Dictionaries: Key/Value Mappings

Dictionaries store data as key/value pairs. Think of them like labeled boxes: the “key” is the label, and the “value” is what’s inside. They’re perfect for mapping IDs to results, condition names to settings, or filenames to their metadata.

results = {
    "P001": [0.52, 0.48, 0.56],
    "P002": [0.61, 0.59, 0.63],
}
print(results["P001"])  # [0.52, 0.48, 0.56]

# add a new participant
results["P003"] = [0.70, 0.65, 0.72]

# loop through dictionary
for pid, scores in results.items():
    print(pid, scores)

You can also check if a key exists before using it:

if "P004" not in results:
    results["P004"] = [0.80, 0.82, 0.78]

Try it yourself:

Create a dictionary mapping 3 country names to their capital cities.
Add a new country/capital pair.
Loop through the dictionary and print “The capital of X is Y”.

Sets: Unique Values Only

Sets store unordered, unique items. If you need to remove duplicates from a dataset or just check whether something is present, sets can save you a lot of time.
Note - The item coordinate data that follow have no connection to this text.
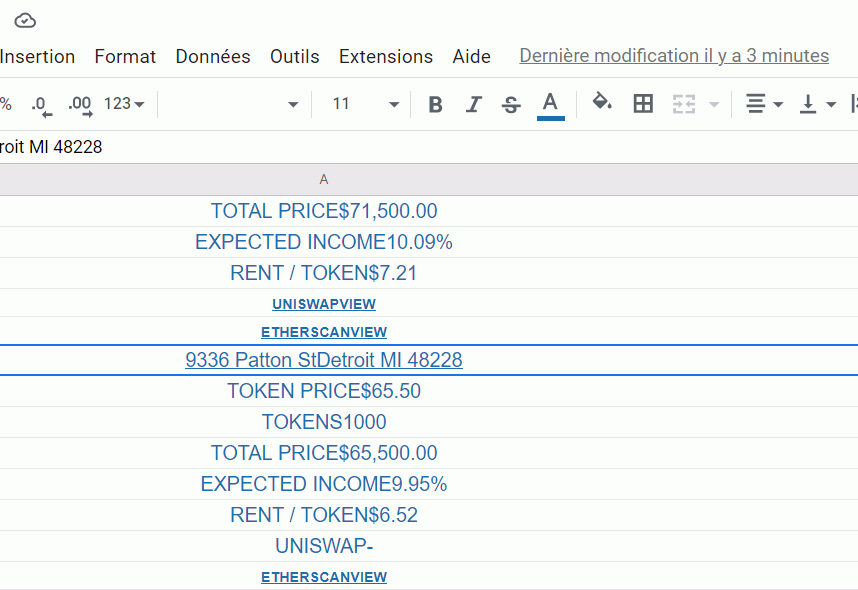The width and height of the screenshot is (858, 590).
Task: Expand the font family dropdown
Action: [292, 104]
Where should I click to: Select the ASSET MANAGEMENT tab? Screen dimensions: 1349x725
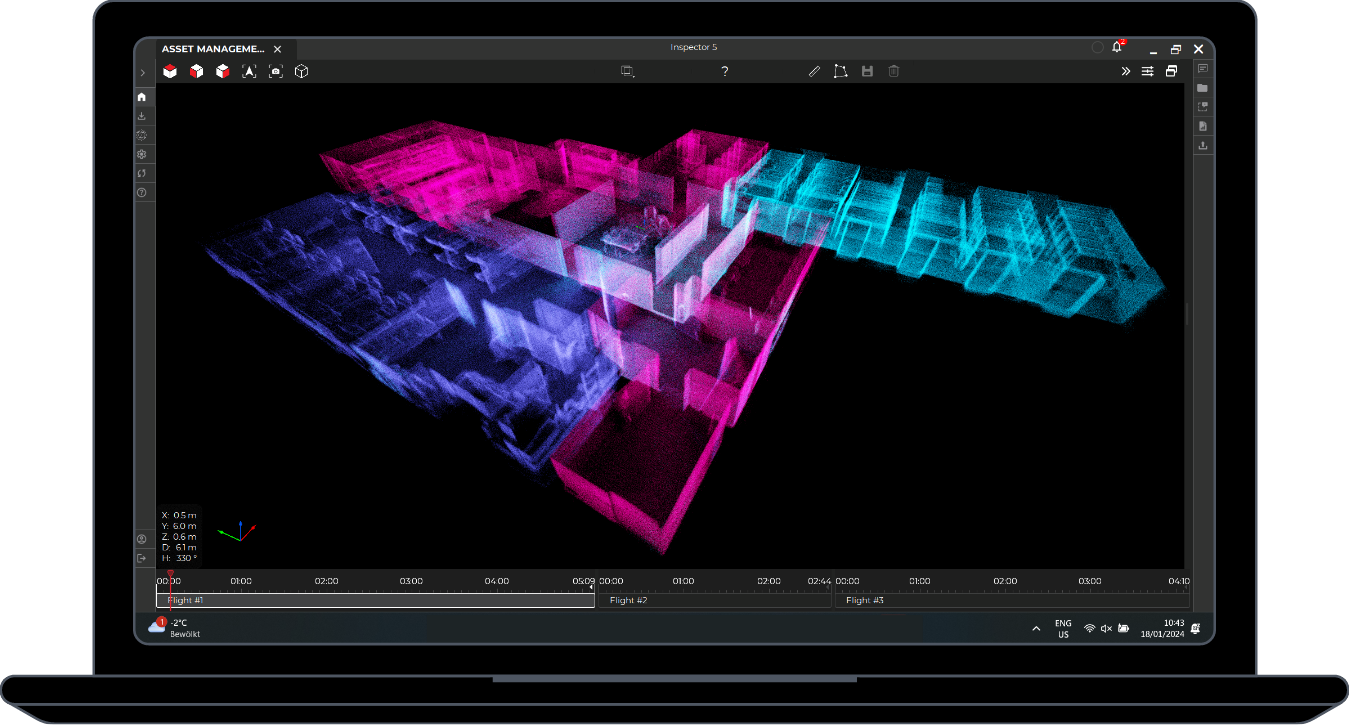point(213,49)
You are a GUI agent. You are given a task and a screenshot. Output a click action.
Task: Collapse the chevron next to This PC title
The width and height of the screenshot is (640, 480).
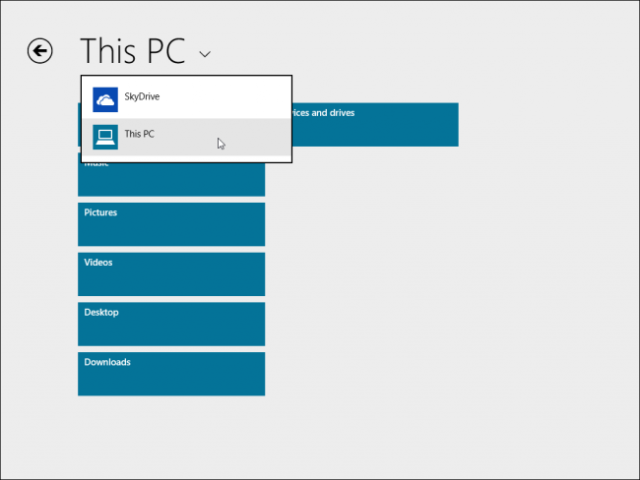click(205, 54)
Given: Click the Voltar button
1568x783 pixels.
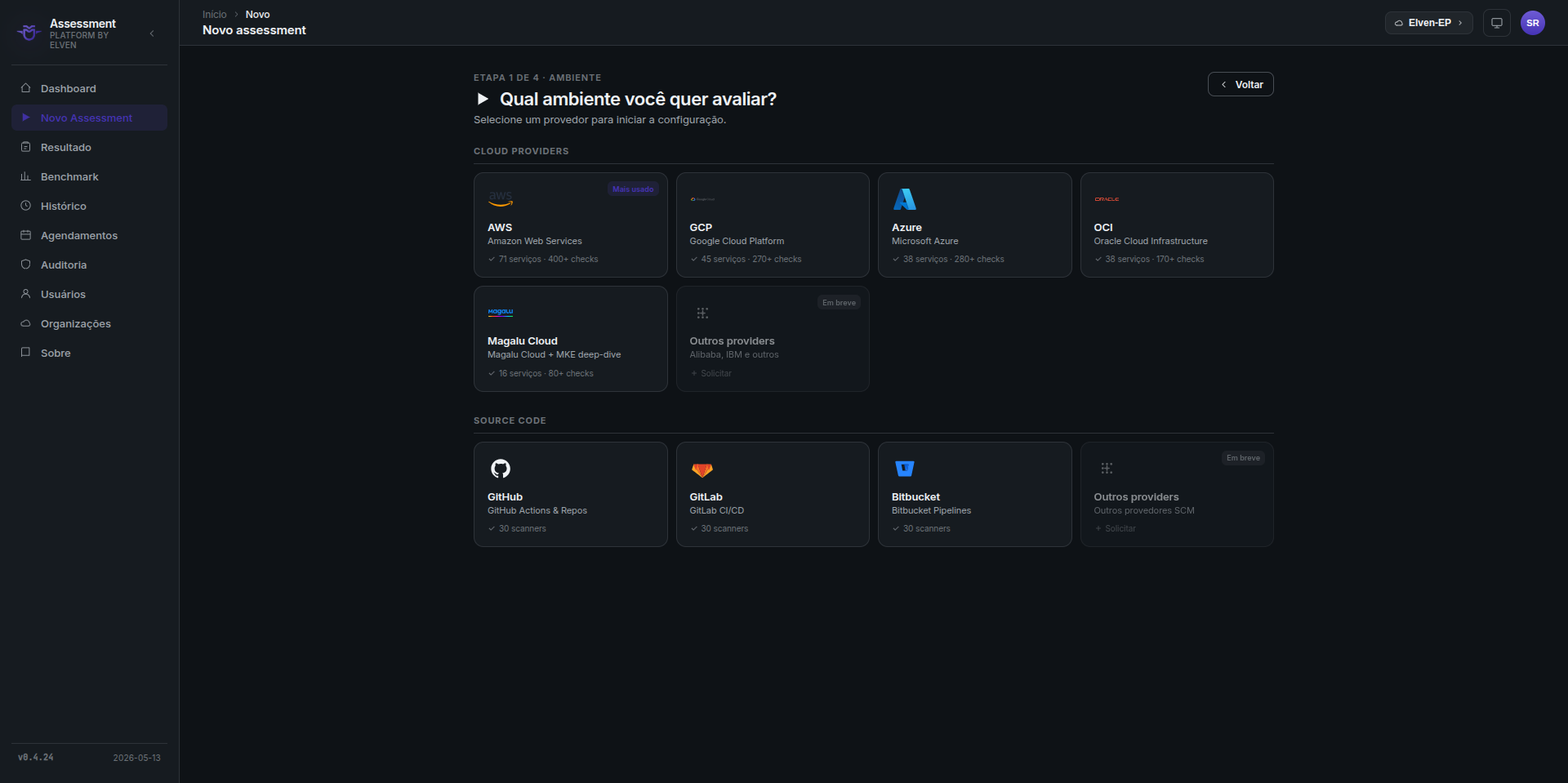Looking at the screenshot, I should tap(1241, 84).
conditions = {"A", "B", "C", "A"}
print(conditions)  # {'A', 'B', 'C'} — duplicates removed

# membership test
print("A" in conditions)  # True
print("D" in conditions)  # False

Converting a list to a set is a quick way to deduplicate it:

participants = ["P001", "P002", "P002", "P003"]
unique_participants = set(participants)
print(unique_participants)  # {'P001', 'P002', 'P003'}

Try it yourself:

Create a list with repeated numbers.
Convert it to a set to remove duplicates.
Check if a specific number is in the set.

Control Flow: Making Your Code Think

If / elif / else

Use these to branch your code based on conditions. In research, this might mean adjusting difficulty based on performance or flagging poor-quality data.

accuracy = 0.82

if accuracy > 0.9:
    print("Excellent performance!")
elif accuracy > 0.75:
    print("Good performance!")
else:
    print("Needs improvement.")

Loops

Loops let you repeat actions without writing the same code over and over.

# for loop - runs a set number of times
for trial in range(1, 6):
    print(f"Trial {trial}")

# while loop - runs until a condition is false
countdown = 3
while countdown > 0:
    print(countdown)
    countdown -= 1

Try it yourself:

Write an if/elif/else statement that prints different feedback based on a variable called score.
Write a for loop that prints all even numbers from 2 to 20.
Write a while loop that counts down from 5 to 1.

Functions: Reusable Code Blocks

Functions package your code into named, reusable pieces. This keeps your scripts tidy and makes it easier to test and debug individual parts.

def mean(values):
    return sum(values) / len(values)

rt_list = [350, 420, 390]
print(mean(rt_list))  # 386.666...

You can also add default parameters:

def greet(name, greeting="Hello"):
    print(f"{greeting}, {name}!")

greet("Gregg")           # Hello, Gregg!
greet("Gregg", "Hi")     # Hi, Gregg!

Try it yourself:

Write a function that returns the square of a number.
Write a function that takes a list of numbers and returns the largest one.
Write a function with a default parameter, then call it with and without providing that parameter.

Mini-Project: Participant Performance Tracker

Let’s tie everything together with a small example that doesn’t require any extra files.

def mean(values):
    return sum(values) / len(values)

# participant accuracy data (each list is a set of trial accuracies)
results = {
    "P001": [0.9, 0.8, 0.85],
    "P002": [0.7, 0.75, 0.72],
    "P003": [0.95, 0.92, 0.94]
}

# loop through each participant and print their mean accuracy
for pid, accs in results.items():
    avg_acc = mean(accs)
    if avg_acc > 0.9:
        performance = "Excellent"
    elif avg_acc > 0.75:
        performance = "Good"
    else:
        performance = "Needs improvement"
    print(f"{pid}: {avg_acc:.2f} - {performance}")

Try it yourself:

Add another participant with their own accuracy scores.
Write a new function that returns the highest single accuracy for a participant.
Sort participants by their average accuracy and print them from highest to lowest.

That's Part II. If you've gone through the "try it yourself" sections, you already know enough Python to automate a bunch of tedious stuff in your research. Part III brings in NumPy, Pandas, and Matplotlib, and that's when things start to feel genuinely powerful.